Mahdi, trying to monitor the proceedings from his home in Kansas, has been pushing his state senator and local congressman to take action. The State Department and the American Embassy in Baghdad have been informed and have attempted to advocate on Osama’s behalf. “I pushed them a little bit; I said, ‘You put this government in Iraq, you tried to make democracy in Iraq and you tried to bring this country to the civilized world, so I’m sure you have some authority and influence,’” he recalls. “They are trying to help, but they don’t say exactly what they are trying to do.”
He recently received word from the U.S. Embassy in Baghdad confirming that Osama Mahdi had been transferred to Kadhimiya Prison, and that, according to the letter provided to Al Jazeera, “his capital punishment sentence was validated by the court prior to his transfer.” While he is set for execution, the letter continues, embassy contacts “believe, however, that it is possible that he could be granted amnesty through a Presidential Decree. Unfortunately at this time it is impossible to say with any certainty.”

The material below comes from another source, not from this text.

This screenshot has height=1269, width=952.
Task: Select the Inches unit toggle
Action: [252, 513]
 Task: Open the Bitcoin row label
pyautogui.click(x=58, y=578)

That Osama’s fate is tied to the Iraqi government’s political fortunes is clear to Musadik Mahdi. “Because they have so much resistance to the government, they tried to basically make people an example — we have to send someone [to be executed], regardless of who did it. The poor guy was in the wrong place at the wrong time.”
“I do think there is an absolute correlation that shows this relationship, completely void of any recourse,” says Akhtar Raja, a British lawyer practicing in London, specifically on human rights laws. “Every time [there’s an attack] the political imperative is to show that something has been done in response — you have waves of people being hanged who’ve not had a chance to fight a legal case.”

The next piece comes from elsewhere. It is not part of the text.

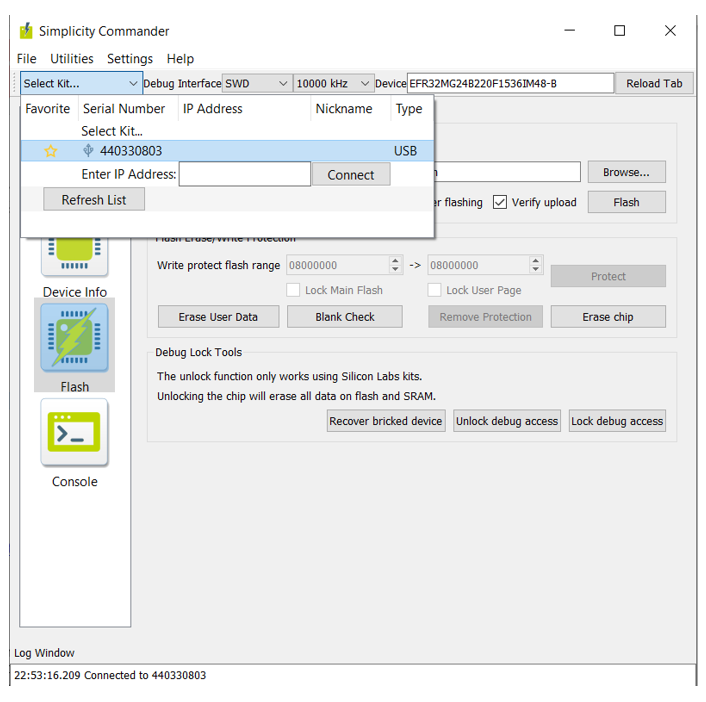This screenshot has width=706, height=702.
Task: Open the Settings menu
Action: pos(130,59)
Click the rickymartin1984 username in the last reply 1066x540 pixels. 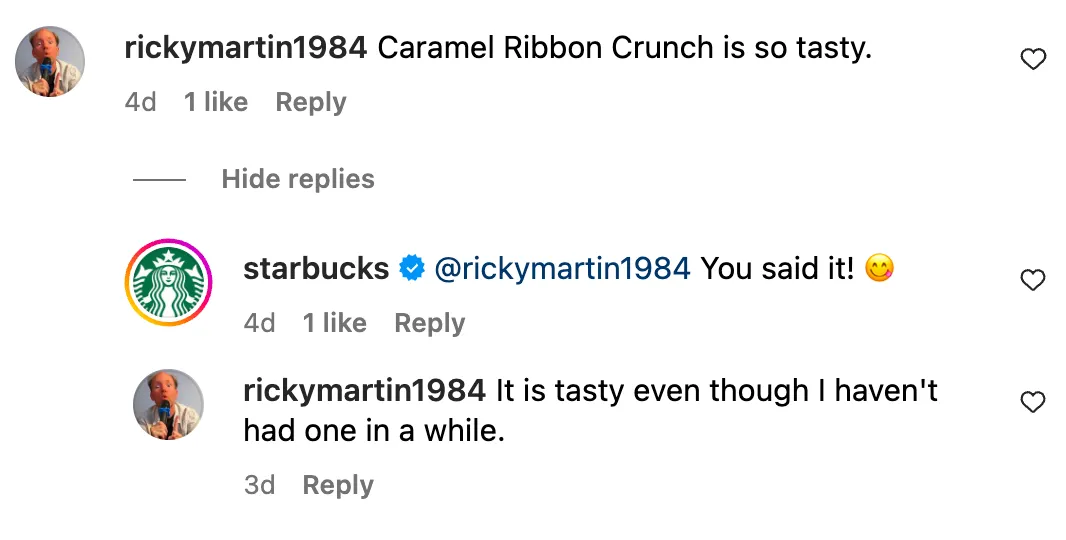[x=365, y=390]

One of Raja’s current cases is that of Saudi national Abdulla Qahtani, also on death row in Kadhimiya Prison. Qahtani’s situation, while questionable, is pretty straightforward, says Raja.
“[Qahtani] entered Iraq foolishly [from Saudi Arabia], was planning to move to Europe and claim asylum, but was brought to Iraq by some people first. He was rounded up initially by American forces, and held by them for many months before his release,” Raja recounts. Qahtani was then arrested again, this time by Iraqi authorities, for not having the right immigration papers. He came into the custody of the infamous Brigade 56, Raja claims. While Qahtani was in custody, an armed robbery and murder occurred outside in the city. Yet this did not dissuade Iraqi security officers from trying to get him to confess to the crimes.

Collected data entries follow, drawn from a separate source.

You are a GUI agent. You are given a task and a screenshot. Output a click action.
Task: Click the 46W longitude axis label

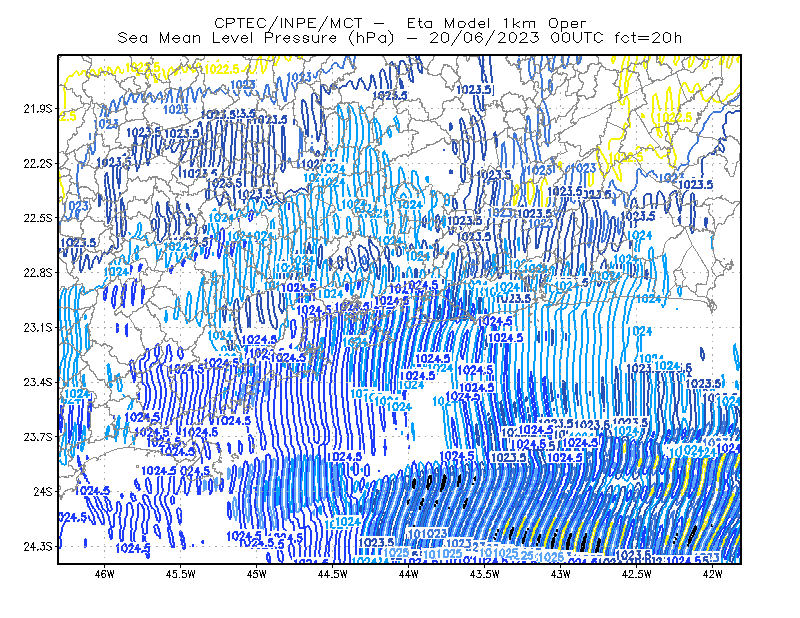(x=105, y=574)
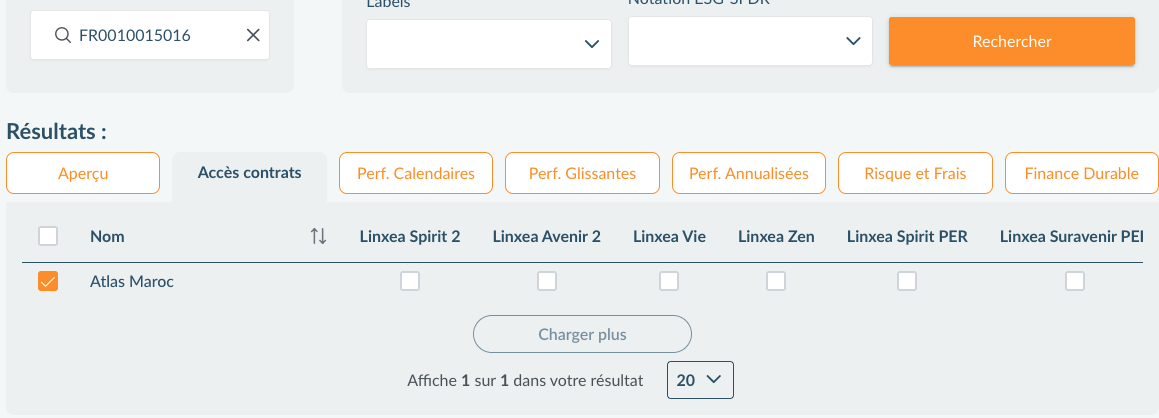Viewport: 1159px width, 418px height.
Task: Check Linxea Zen box for Atlas Maroc
Action: (x=776, y=282)
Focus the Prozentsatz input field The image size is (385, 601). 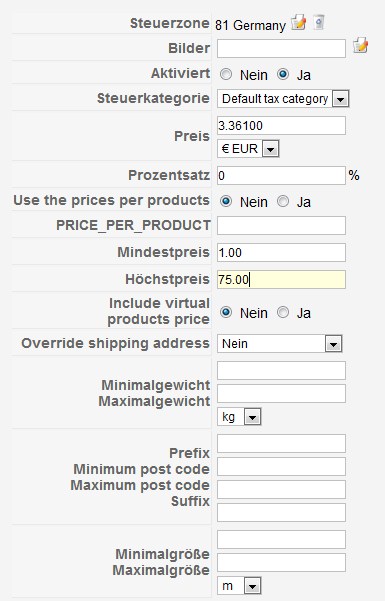(281, 176)
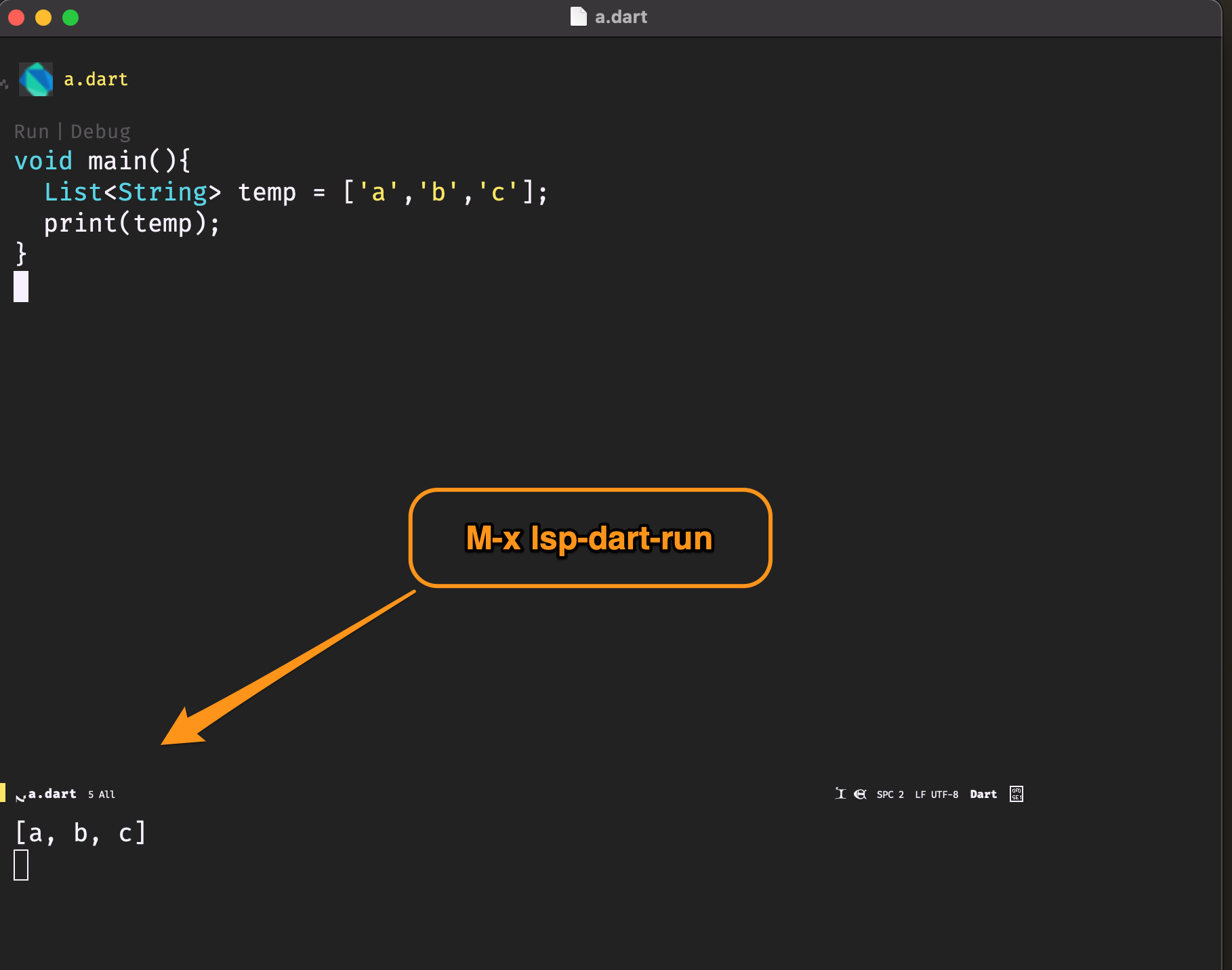The image size is (1232, 970).
Task: Click the [a, b, c] output text
Action: pyautogui.click(x=80, y=832)
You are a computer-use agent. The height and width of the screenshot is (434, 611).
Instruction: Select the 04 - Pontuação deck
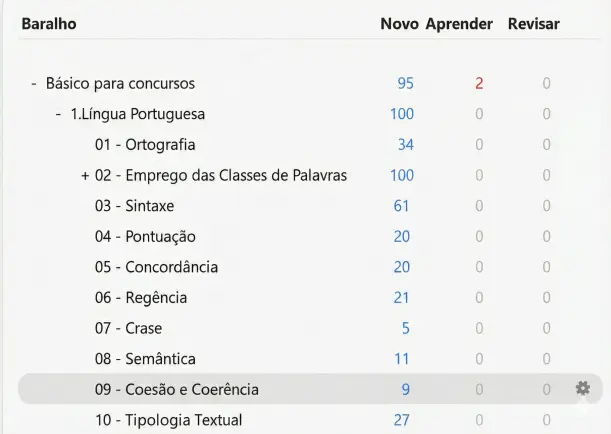145,237
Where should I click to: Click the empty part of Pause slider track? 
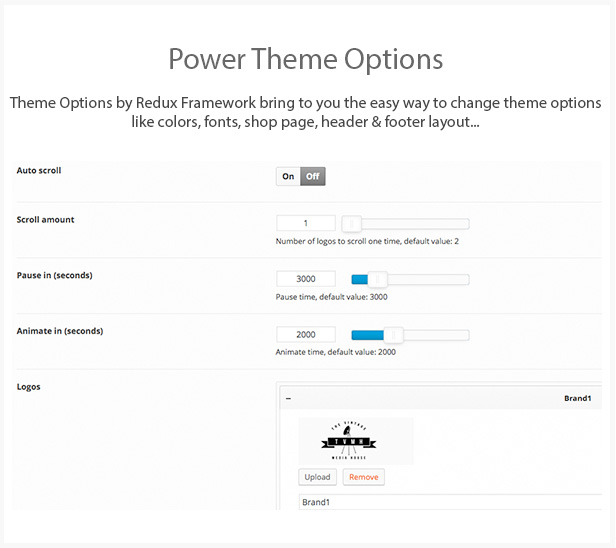(428, 280)
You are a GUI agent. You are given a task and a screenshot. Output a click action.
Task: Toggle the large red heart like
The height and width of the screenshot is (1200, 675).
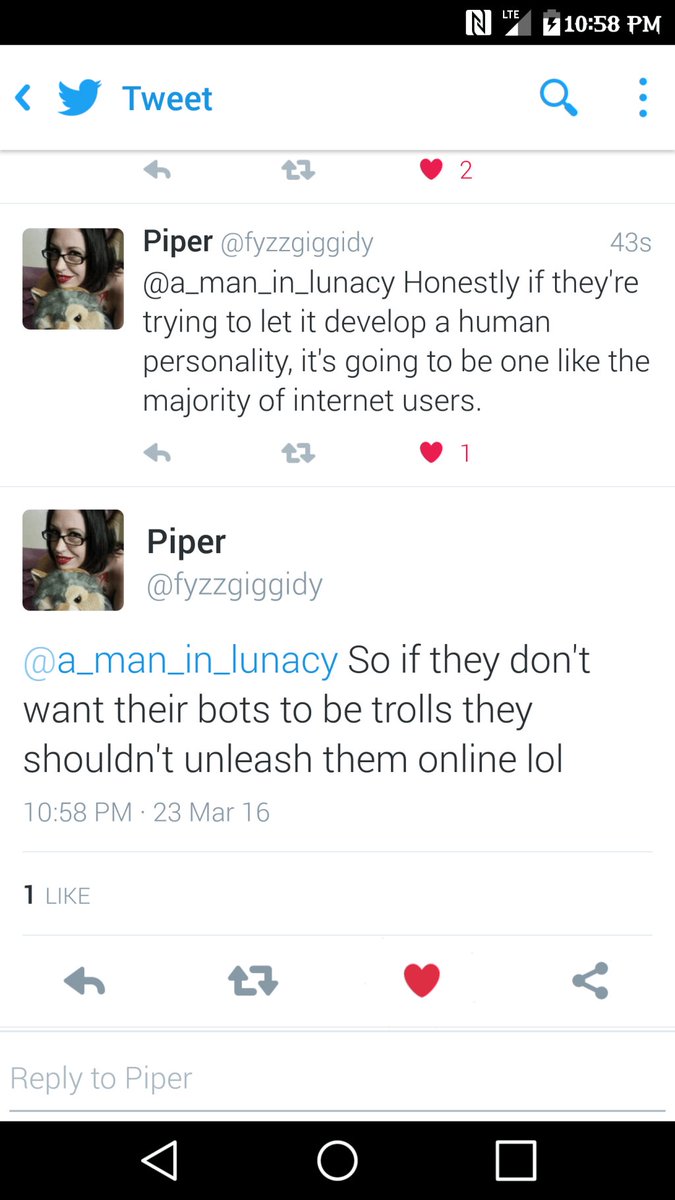click(421, 980)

“They proceeded to torture him horrifically and extracted a confession and got him to implicate himself in the murder and armed robbery, which physically he couldn’t have done; then he was made to broadcast the confession on television twice. When in court, the first opportunity he had, he withdrew the confession.” Raja says he himself saw the evidence of torture when he met with Qahtani during a 90-minute visit in February this year. “I saw signs of injuries, what looked like cigarette burns, scars on his ankles and his torso,” Raja recalls.
Raja says there have been discussions between the Iraqi and Saudi governments that might result in a retrial for Qahtani or a possible prisoner exchange. All these efforts, however, are hampered by the relentless violence in Iraq, and the pressure the Iraqi government faces to be seen to be addressing it.
Raja says the tradition of relying on confessions in court is deeply rooted in the Iraqi psyche. “If you go to Iraq yourself and have this discussion with a range of people, they will all say that’s quite normal and that’s quite acceptable. You even hear this from liberals,” he says. “There’s almost a presumption of guilt.”
The State Department, in its report last year on the human rights situation in Iraq, said corrupt and abusive Iraqi security forces were rarely punished. There were no known court convictions for abuse. “The government did not take widespread action to reform security forces to improve human rights protection,” the report said.
Iraqi authorities can legally detain someone suspected of committing a crime that is punishable by death for “as long as necessary to complete the judicial process,” the report says. “Lengthy detentions without due process and without judicial action were a systemic problem.”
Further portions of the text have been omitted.